HUTCHESON, Circuit Judge
(concurring).
I agree with Judge SIBLEY that the judgment of the court below was wrong; with Judge FOSTER that there should be an end to this litigation. I do not, however, agree with Judge FOSTER, that it should be ended by an affirmance for plaintiff.
Giving every fact in the record every effect in favor of plaintiff possible to it, it seems plain to me that no obligation of any kind has ever sprung in its favor against the defendant, and I think that, but for the fact that the cause was tried below to a jury (Slocum v. New York Life Ins.

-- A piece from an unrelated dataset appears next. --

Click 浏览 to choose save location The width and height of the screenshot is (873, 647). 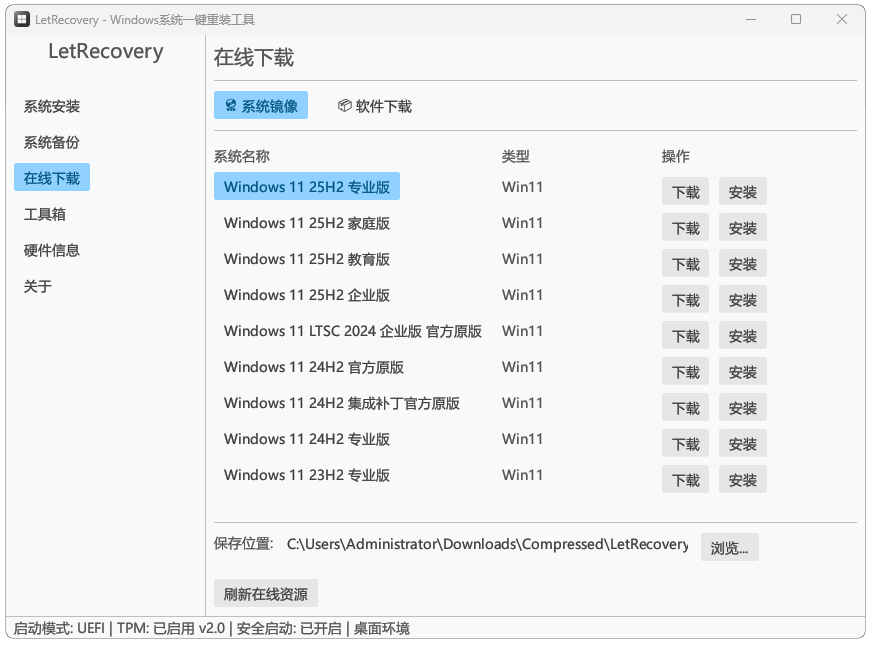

Co., 228 U. S. 364, 33 S. Ct. 523, 57 L. Ed. 879) judgment should be here rendered for defendant.
Whether, if the facts developed on the retrial had sustained the factual assumptions of the majority opinion on the former appeal, I should have felt hound to accept that opinion as the law of this case, I do not find it necessary to decide, though I find myself in agreement with Judge Walker’s dissent, that the facts upon which the majority rested its conclusion that defendant had assumed a liability to plaintiff do not support that conclusion.

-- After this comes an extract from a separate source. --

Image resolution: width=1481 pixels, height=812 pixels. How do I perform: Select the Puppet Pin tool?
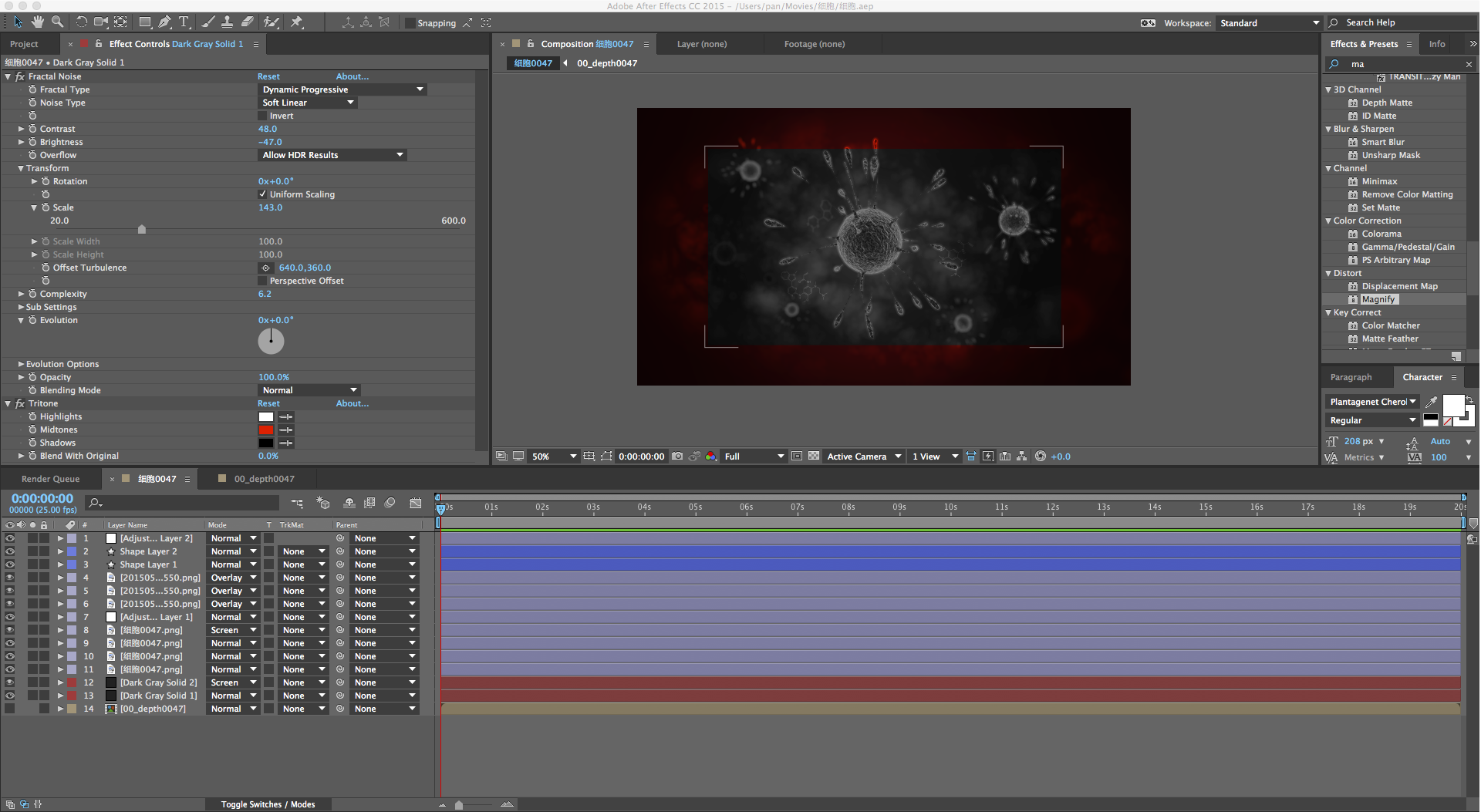click(297, 22)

The record here does not present the state of facts assumed and given» the most importance in the former opinion, that there was a secret lease, “kept secret for the purpose of compelling appellant to pay more than the market price for phosphates.” It directly and by the' uncontradicted proof rebuts that assumption, and leaves this court not only at liberty, but bound to determine on this appeal the legal effect of the undisputed facts which this record discloses.
These facts make it entirely dear to me that it never was the purpose of the defendant to assume Phosphates’ contract, but quite the contrary, that it took no action having that effect, and that a verdict finding that way on this record would be without a shred of evidence to support it.

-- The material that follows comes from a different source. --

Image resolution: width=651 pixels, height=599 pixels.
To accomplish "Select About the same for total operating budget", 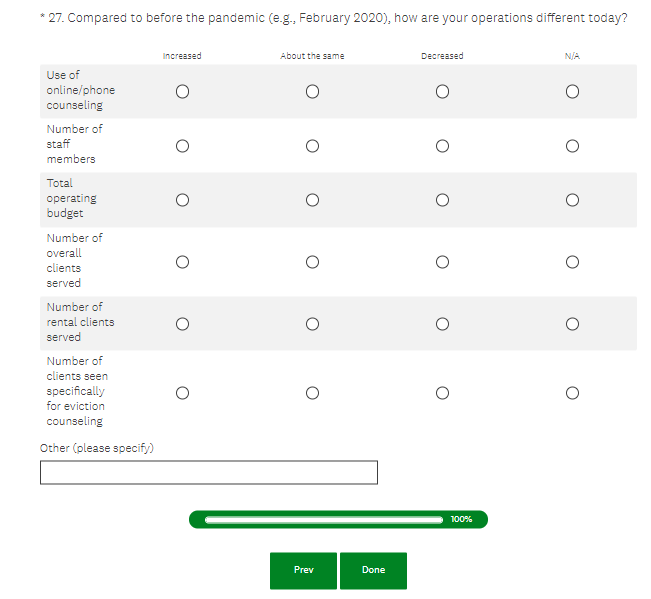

If a cause of action could arise out of the act of the defendant in arranging for the cancellation of the low price contracts with Armour & Co. and others, for the purpose and with the effect of removing the conditions which gave plaintiff the right to rebates, plaintiff should of course have had an instructed verdict, for there is no question hut that the defendant did just that thing.
If that action alone could not furnish the spring of liability, and it is perfectly clear to me that it could not, then defendant should have had an instruction, for that was all that the defendant did. To find in the face of the deliberately adopted and carefully carried out purpose of defendant not to assume or become liable for plaintiff’s contract with Phosphate that it did do so, would be to permit a theory that it ought to have done so to supply the place of evidence that it did.
I concur in the judgment of reversal, but, believing with Judge FOSTER that this litigation over an undisputed state of facts ought to end, I think that, instead of a general reversal, the reversal ought to be with directions to instruct a verdict for defendant, if upon a retrial the same facts appear.